Studies of human papillomaviruses (HPVs) are hampered by the lack of a conventional culture system because HPV completes its life cycle only in fully differentiated human tissue. To overcome this obstacle, the athymic mouse xenograft system has been used to study the pathogenesis of HPV 11 and to develop neutralizing assays for vaccine development. Recently, HPV 40 has been produced in this system, and HPV 16 has been produced using mice with severe combined immune deficiency. To identify and characterize additional genital HPV types for similar studies, condylomata acuminata lesions containing a high copy number of HPV and detectable L1 major capsid protein were used to prepare infectious virus stocks. Human foreskin fragments were infected with the virus preparations and implanted under the renal capsules of athymic mice. After 5 months of growth, implant tissue was removed and processed for studies to detect HPV infection.
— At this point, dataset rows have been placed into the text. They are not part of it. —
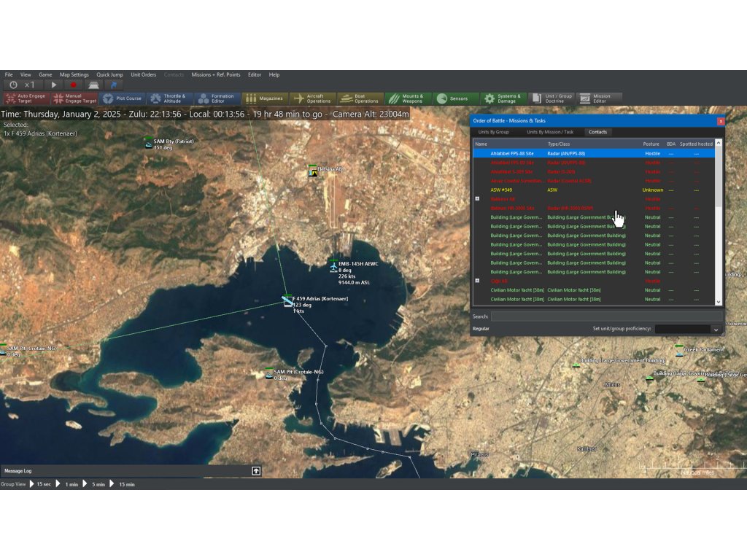Click the blue arrow toolbar icon
The image size is (747, 560).
point(114,85)
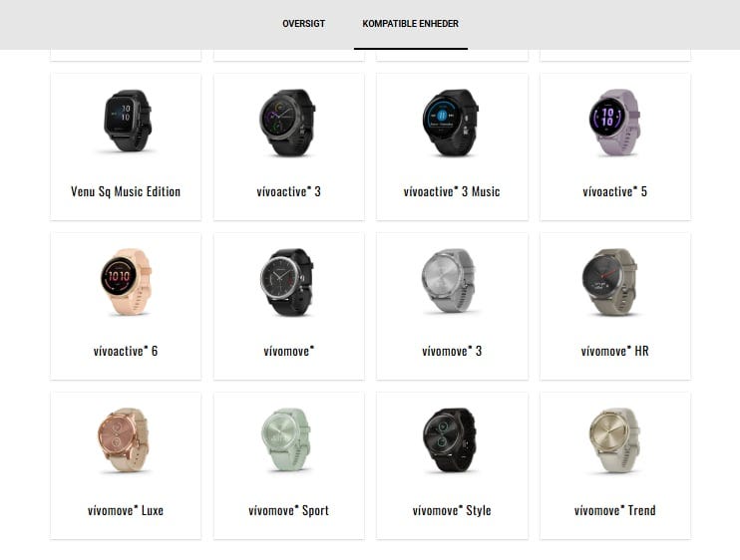Viewport: 740px width, 560px height.
Task: Go to vívomove Trend product name
Action: point(615,510)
Evidence of HPV infection was noted in some of the implants, but in contrast to HPV 11-infected epithelium, the implants derived from the new virus preparations contained a lesser degree of acanthosis, less developed koilocytosis, and a reduced number of preserved nuclei in the hyperkeratotic material within the cyst lining. The L1 consensus region was amplified by polymerase chain reaction from implant DNA and sequenced. Alignment of the amplified sequences with those in the HPV sequence database showed that the 452-bp amplimer was closely related but not identical to HPV LVX82 and HPV MM7 (also called Pap 291). The entire 7.9-kb genome was amplified by polymerase chain reaction and cloned. The presence of virions of the new isolate (named HPV IU) in the implants was verified by immunohistochemical detection of L1 major capsid protein and by demonstration of virion particles by electron microscopy. A second extract was made from one of the new implants and used to successfully propagate HPV IU. These experiments demonstrate that experimental infection of human epithelium with the new isolate, HPV IU, is associated with histological abnormalities that differ in potentially important ways from the changes observed in experimental HPV 11 infection.